CUDAnative: kernel multidimensional access

cudanative

#1

I have a toy example where the goal is to process a 3x3 matrix of integers on the GPU and do an element wise doubling of the numbers. I have no problem doing this allowing CUDAnative to linearize the array to a vector, but attempting to process the array as a 3x3 on the GPU is puzzling. Here is my toy example which produces the right answer but for the wrong reason.

using CUDAdrv, CUDAnative

function kernel_mmul(a, c)
    i = (blockIdx().x-1) * blockDim().x + threadIdx().x
    j = (blockIdx().y-1) * blockDim().y + threadIdx().y
    c[i,j] = a[i,j].*2
    @cuprintf(" %d %d %d %d\n",i,j,c[i,j],threadIdx().y)
    return nothing
end

dev = CuDevice(0)
ctx = CuContext(dev)
a = Int32[1 2 3; 2 3 1; 3 1 2]
d_a = CuArray(a)
d_c = similar(d_a) 
@cuda ((1,1),(3,3)) kernel_mmul(d_a, d_c)
c = Array(d_c)
println(a)
println(c)
destroy(ctx)

For some reason the index j in the kernel is always zero. So I guess multiple blocks of i are processed to get the answer. The count of iterations is correct each time and the result is correct as long as the process does not end in error due to poor choice of grid and block combinations. Of note is that blockDim seems to be zero which is counter intuitive.


#2

Your index calculation is correct, but by doing -1 it gets promoted to Int64, which means your format specifier is wrong. Either use %ld, or do -Int32(1).
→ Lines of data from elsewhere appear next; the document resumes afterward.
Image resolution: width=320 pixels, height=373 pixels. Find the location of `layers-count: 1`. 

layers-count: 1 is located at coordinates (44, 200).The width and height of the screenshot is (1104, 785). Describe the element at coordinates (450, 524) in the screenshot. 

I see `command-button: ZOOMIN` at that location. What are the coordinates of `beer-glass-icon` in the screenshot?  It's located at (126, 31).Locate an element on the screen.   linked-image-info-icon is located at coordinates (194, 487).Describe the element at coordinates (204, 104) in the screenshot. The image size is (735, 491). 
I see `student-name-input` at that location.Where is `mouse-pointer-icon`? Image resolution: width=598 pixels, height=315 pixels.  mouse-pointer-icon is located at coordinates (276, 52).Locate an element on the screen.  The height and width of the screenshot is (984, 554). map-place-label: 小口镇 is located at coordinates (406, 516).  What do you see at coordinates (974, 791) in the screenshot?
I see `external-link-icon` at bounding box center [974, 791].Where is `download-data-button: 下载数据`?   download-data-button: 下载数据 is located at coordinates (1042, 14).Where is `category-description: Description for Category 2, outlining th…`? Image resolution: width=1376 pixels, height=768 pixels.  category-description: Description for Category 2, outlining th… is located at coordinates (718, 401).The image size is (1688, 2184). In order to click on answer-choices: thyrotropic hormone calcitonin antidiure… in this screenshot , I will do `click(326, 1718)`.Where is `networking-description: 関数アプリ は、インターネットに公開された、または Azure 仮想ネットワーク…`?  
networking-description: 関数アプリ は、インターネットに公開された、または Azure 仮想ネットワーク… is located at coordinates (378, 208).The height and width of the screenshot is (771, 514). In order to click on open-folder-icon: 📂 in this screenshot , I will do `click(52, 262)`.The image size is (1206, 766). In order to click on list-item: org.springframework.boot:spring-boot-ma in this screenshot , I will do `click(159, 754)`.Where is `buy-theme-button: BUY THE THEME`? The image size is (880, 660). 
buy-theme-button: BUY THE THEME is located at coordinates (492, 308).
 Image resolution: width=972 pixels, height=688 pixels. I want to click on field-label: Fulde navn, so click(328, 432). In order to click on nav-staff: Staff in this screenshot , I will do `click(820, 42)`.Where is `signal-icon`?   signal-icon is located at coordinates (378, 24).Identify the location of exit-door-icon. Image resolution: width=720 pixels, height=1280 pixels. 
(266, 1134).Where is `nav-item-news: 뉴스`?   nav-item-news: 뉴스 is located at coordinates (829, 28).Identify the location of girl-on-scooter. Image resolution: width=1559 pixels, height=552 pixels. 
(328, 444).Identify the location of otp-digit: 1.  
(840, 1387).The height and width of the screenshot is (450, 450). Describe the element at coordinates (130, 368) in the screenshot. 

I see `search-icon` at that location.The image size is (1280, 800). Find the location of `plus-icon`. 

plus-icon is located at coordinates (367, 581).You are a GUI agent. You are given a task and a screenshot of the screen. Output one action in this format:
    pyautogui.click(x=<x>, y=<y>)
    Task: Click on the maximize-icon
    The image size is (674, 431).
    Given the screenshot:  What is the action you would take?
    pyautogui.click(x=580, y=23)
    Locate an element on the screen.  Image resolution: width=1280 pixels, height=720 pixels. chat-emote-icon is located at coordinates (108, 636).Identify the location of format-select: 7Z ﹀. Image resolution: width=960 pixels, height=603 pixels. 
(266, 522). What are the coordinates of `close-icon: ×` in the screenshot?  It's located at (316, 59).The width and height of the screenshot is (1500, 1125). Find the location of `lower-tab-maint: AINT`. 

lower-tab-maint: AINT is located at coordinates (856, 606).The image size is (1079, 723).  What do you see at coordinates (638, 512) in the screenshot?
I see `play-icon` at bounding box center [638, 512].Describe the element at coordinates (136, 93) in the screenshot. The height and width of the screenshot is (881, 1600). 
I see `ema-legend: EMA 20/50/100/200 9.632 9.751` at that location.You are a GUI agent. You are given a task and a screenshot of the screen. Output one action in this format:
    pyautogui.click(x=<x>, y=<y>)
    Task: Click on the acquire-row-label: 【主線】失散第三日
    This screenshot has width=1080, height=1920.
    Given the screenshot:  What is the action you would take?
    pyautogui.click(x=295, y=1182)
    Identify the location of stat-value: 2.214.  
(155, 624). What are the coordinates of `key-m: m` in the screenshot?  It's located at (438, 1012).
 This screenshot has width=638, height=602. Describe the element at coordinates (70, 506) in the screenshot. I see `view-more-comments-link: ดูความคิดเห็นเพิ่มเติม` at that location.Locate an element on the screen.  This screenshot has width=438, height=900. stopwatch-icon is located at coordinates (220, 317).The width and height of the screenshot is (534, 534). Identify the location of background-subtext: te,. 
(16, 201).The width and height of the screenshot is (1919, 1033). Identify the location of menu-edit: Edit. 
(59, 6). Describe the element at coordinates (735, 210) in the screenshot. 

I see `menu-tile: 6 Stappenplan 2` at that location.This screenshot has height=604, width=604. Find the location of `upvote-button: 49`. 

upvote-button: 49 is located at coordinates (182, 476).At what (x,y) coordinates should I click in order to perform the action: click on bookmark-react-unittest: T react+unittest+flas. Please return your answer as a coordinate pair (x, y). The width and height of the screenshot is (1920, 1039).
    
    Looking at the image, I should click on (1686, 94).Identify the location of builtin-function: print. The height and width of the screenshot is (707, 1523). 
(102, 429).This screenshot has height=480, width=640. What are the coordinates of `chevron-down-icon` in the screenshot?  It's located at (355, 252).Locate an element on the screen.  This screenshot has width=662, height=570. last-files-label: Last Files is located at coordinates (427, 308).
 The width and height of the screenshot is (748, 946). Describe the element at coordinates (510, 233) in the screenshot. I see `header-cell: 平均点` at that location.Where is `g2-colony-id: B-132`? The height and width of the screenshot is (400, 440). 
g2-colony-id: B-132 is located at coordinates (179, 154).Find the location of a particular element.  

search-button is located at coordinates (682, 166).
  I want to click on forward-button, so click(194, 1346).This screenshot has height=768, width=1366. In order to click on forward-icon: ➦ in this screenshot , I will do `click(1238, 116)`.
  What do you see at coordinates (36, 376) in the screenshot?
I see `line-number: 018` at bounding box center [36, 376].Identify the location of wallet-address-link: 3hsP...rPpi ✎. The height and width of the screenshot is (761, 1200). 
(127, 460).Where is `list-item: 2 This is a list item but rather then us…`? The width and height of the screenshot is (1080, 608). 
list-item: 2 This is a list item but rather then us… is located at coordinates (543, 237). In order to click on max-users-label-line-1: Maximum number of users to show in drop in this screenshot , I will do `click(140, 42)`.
Relevant issue: https://github.com/JuliaGPU/CUDAnative.jl/issues/25


#3

Wow! You are right. The format string " %d %ld %d %d\n" works. So it might be informative that the variable “i” seems to be ambivalent about Int32 or Int64, but the variable “j” is very sensitive to that setting, even using the exact same value/type for the -1 component.


#4

Huh, curious. You should be using %ld for both though. Or even better, keep i and j 32-bits (although it doesn’t matter much in this case).